[Data to use]:
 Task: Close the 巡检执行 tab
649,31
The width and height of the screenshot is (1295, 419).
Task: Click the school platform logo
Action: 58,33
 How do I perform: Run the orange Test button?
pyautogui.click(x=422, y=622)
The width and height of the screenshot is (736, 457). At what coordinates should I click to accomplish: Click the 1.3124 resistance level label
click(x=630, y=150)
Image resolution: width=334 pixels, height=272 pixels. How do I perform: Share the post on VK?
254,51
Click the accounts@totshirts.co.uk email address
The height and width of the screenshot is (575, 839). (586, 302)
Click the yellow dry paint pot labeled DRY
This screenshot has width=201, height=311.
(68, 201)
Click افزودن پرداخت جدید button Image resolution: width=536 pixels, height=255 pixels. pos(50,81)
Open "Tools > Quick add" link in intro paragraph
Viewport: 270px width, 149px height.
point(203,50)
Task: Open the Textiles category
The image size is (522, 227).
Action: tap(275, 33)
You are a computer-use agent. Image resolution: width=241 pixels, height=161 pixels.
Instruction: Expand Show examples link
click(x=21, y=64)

[About this task]:
The records above must be output exactly, in full.

[Task result]:
 Task: Close the 巡检执行 tab
649,31
The width and height of the screenshot is (1295, 419).
Task: Click the school platform logo
Action: 58,33
 How do I perform: Run the orange Test button?
pyautogui.click(x=422, y=622)
The width and height of the screenshot is (736, 457). At what coordinates should I click to accomplish: Click the 1.3124 resistance level label
click(x=630, y=150)
Image resolution: width=334 pixels, height=272 pixels. How do I perform: Share the post on VK?
254,51
Click the accounts@totshirts.co.uk email address
The height and width of the screenshot is (575, 839). (586, 302)
Click the yellow dry paint pot labeled DRY
This screenshot has width=201, height=311.
(68, 201)
Click افزودن پرداخت جدید button Image resolution: width=536 pixels, height=255 pixels. pos(50,81)
Open "Tools > Quick add" link in intro paragraph
Viewport: 270px width, 149px height.
point(203,50)
Task: Open the Textiles category
The image size is (522, 227).
Action: tap(275, 33)
You are a computer-use agent. Image resolution: width=241 pixels, height=161 pixels.
Instruction: Expand Show examples link
click(x=21, y=64)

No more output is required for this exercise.